Study material.
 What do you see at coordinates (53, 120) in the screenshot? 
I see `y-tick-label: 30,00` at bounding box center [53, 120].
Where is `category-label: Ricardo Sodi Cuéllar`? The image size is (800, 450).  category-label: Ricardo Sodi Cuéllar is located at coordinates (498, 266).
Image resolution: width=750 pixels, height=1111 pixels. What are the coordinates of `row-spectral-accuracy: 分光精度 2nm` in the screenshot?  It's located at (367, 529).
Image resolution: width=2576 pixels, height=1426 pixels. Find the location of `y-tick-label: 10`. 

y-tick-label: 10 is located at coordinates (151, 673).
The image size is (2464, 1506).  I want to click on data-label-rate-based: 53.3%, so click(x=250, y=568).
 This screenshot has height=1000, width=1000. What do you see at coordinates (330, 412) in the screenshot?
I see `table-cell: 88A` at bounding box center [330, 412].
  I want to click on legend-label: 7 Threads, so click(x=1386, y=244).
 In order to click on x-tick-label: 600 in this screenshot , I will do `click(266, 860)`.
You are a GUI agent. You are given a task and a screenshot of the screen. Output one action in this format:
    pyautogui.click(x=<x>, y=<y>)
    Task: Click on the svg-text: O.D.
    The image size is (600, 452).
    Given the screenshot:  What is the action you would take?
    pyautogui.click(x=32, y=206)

What to do. Can you render the material from its first line through the line containing "coordinates (498, 266)." as a JSON list of strings, one string per line and no blank lines?

Solution for this problem.
[
  " What do you see at coordinates (53, 120) in the screenshot? ",
  "I see `y-tick-label: 30,00` at bounding box center [53, 120].",
  "Where is `category-label: Ricardo Sodi Cuéllar`? The image size is (800, 450).  category-label: Ricardo Sodi Cuéllar is located at coordinates (498, 266)."
]